- YOUR OBJECTIVE:
Using the data below, reproduce exactly the lines from the line with "Tap Upgrade to access more features" to the line with "Task: Click the money-back return arrow icon", both included; pictures must be dropped.

[Data records]
● ● ● ● ● ● ●

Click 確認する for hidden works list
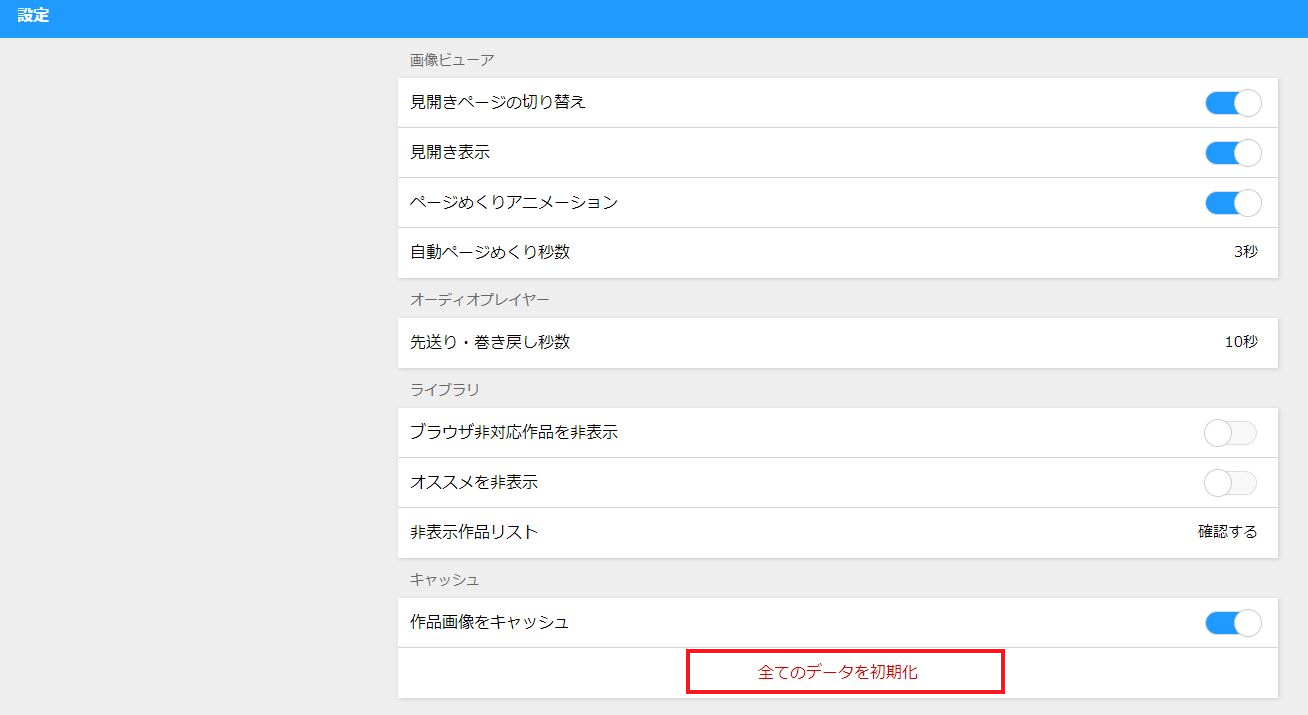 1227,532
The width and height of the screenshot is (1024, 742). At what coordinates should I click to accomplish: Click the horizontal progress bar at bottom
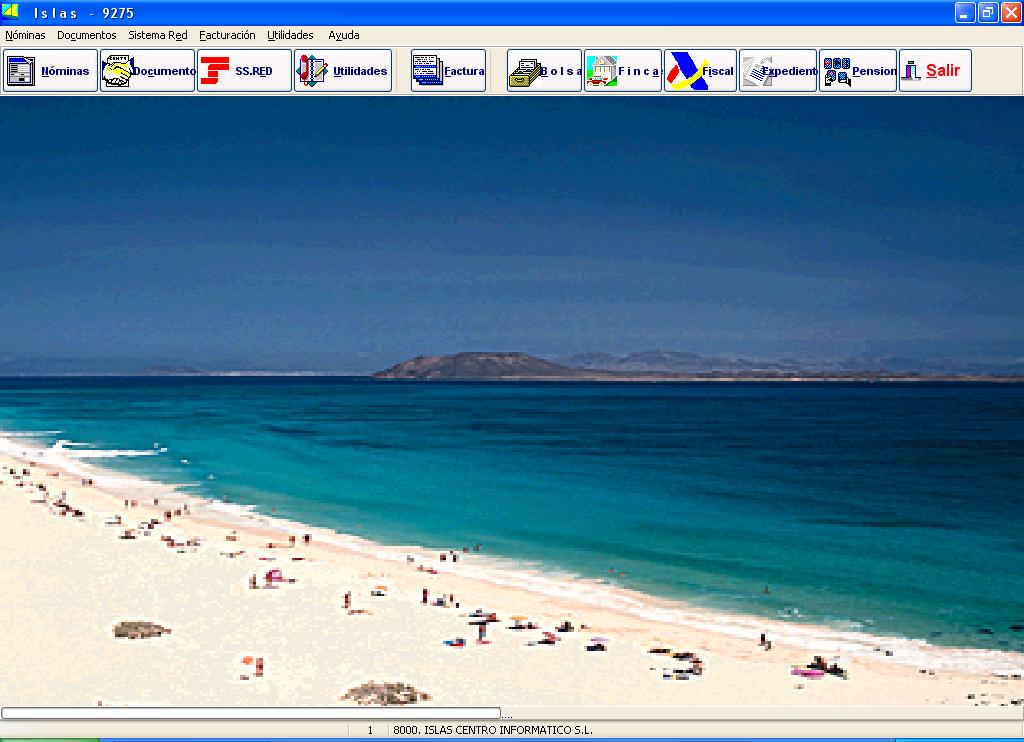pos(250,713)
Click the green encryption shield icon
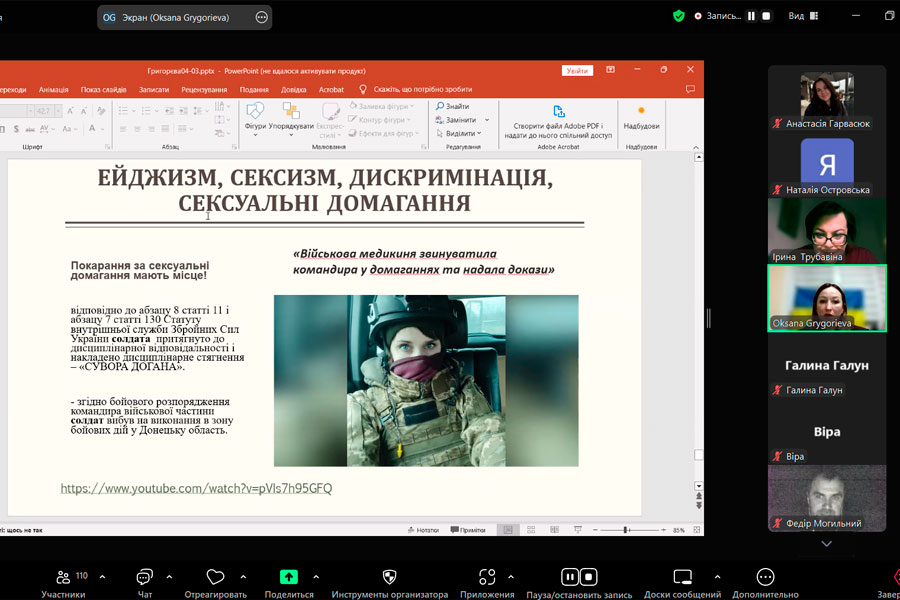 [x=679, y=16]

● ● ● ● ● ● ●

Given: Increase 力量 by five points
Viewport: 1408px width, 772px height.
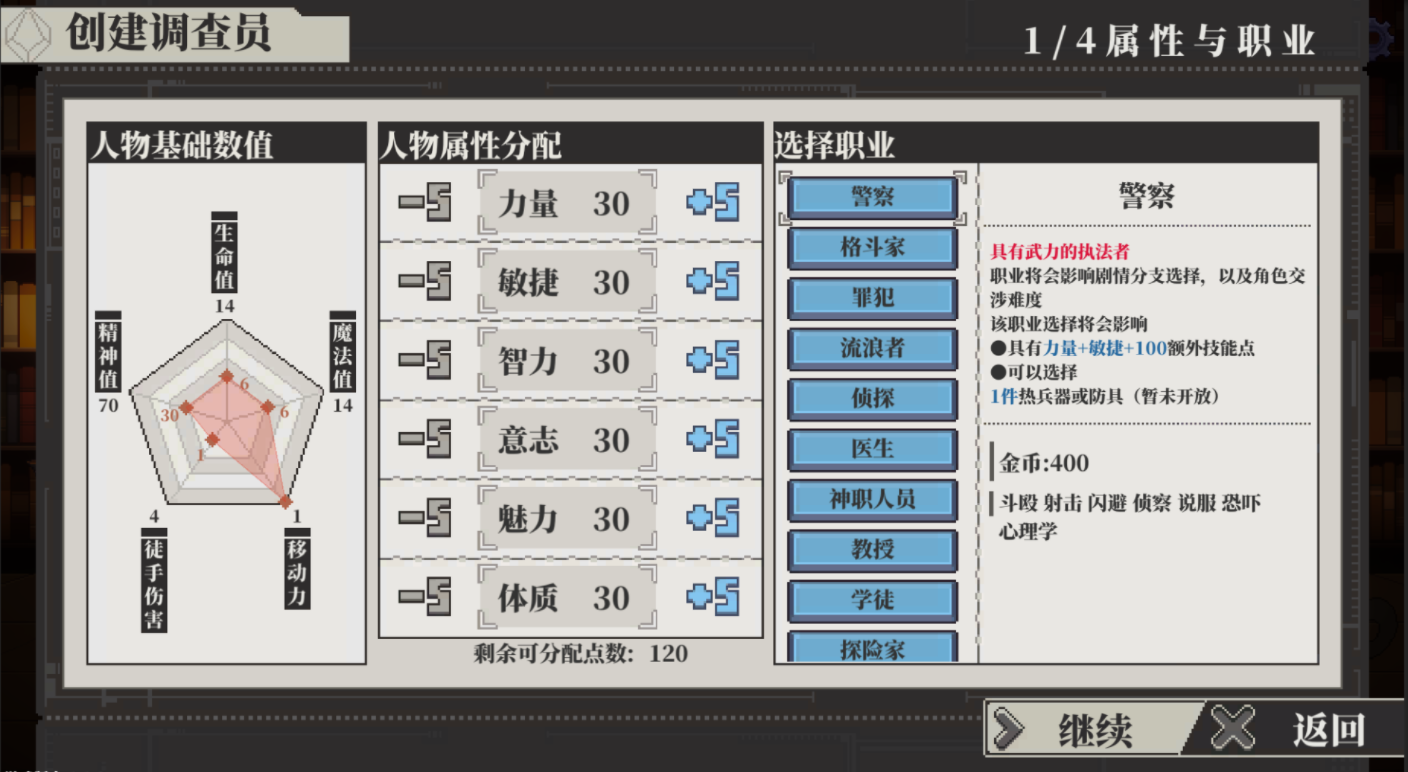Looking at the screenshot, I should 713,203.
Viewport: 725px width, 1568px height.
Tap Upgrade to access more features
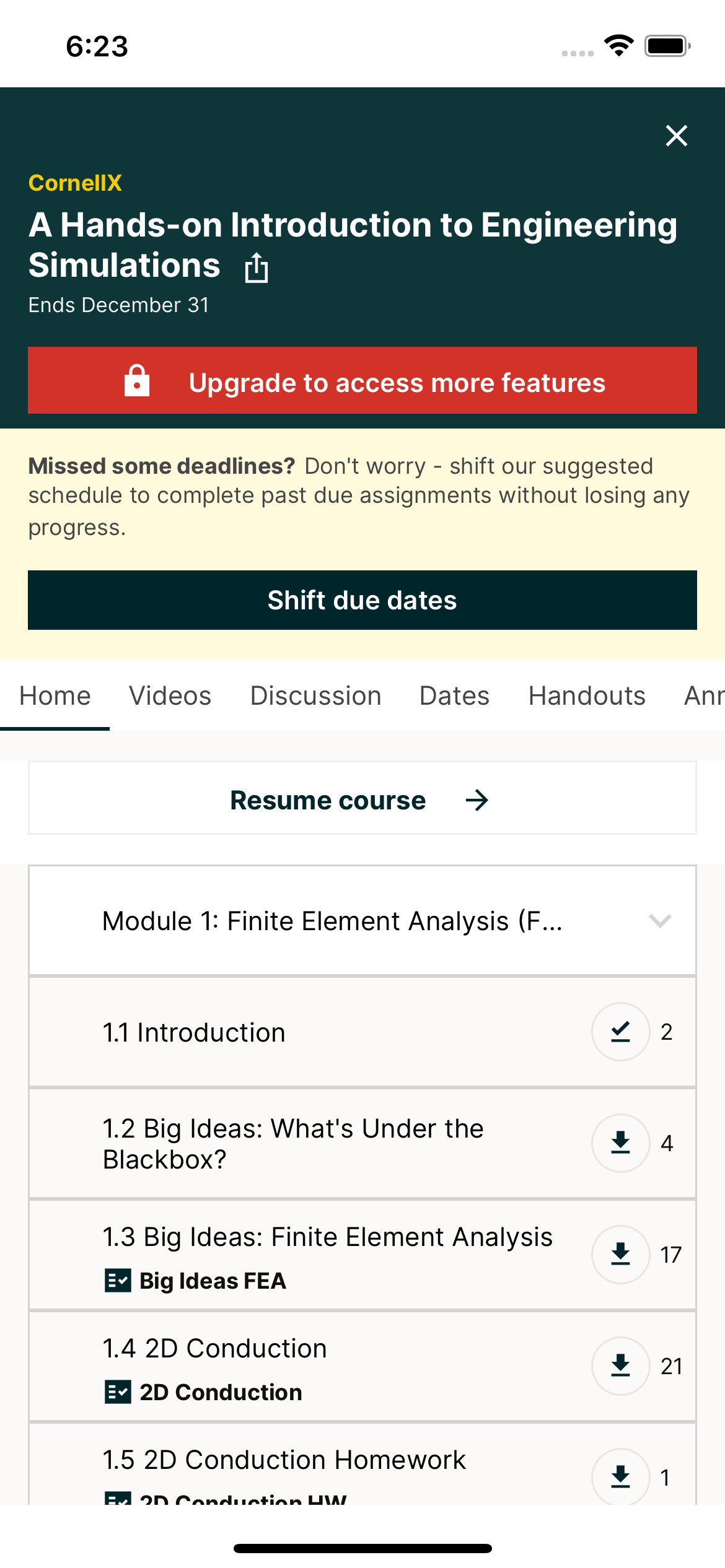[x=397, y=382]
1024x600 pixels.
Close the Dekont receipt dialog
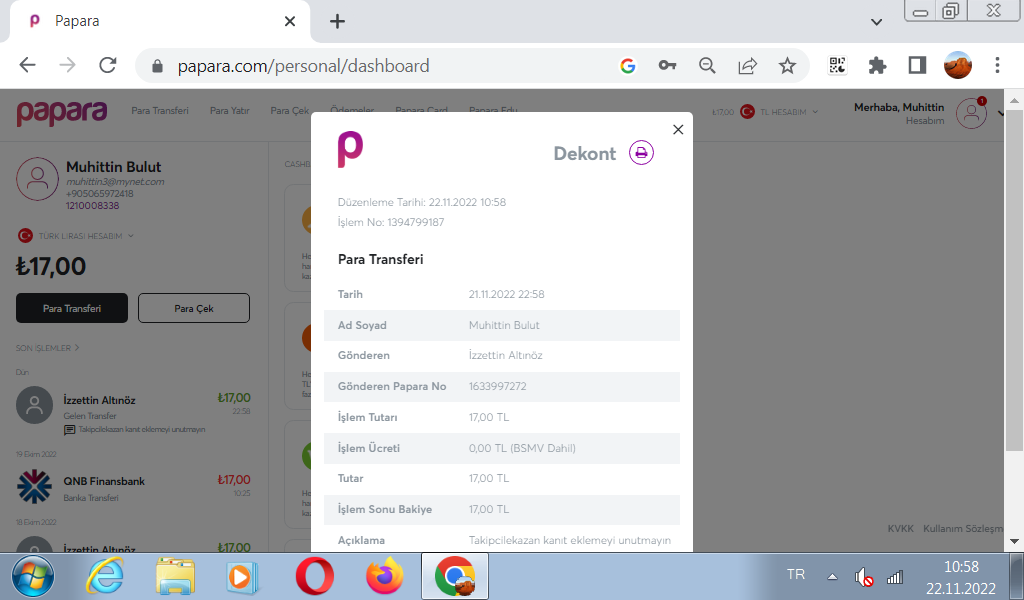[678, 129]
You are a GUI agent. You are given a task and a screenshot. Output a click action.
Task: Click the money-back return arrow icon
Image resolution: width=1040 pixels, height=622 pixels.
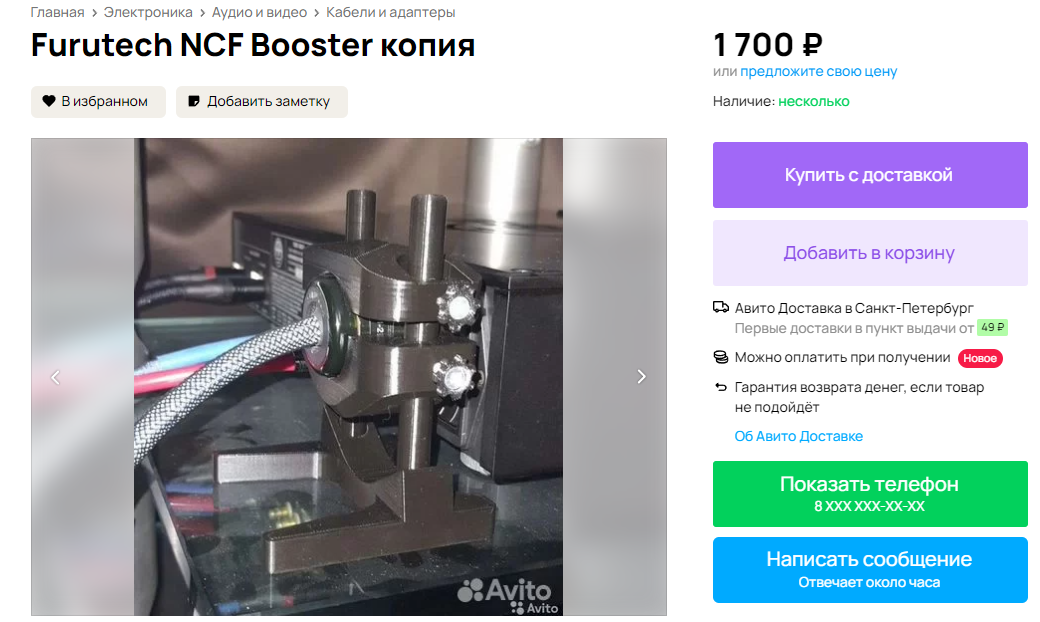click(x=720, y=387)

● ● ● ● ● ● ●

- TASK SOLUTION:
Tap Upgrade to access more features
[x=397, y=382]
1024x600 pixels.
Close the Dekont receipt dialog
[678, 129]
You are a GUI agent. You are given a task and a screenshot. Output a click action.
Task: Click the money-back return arrow icon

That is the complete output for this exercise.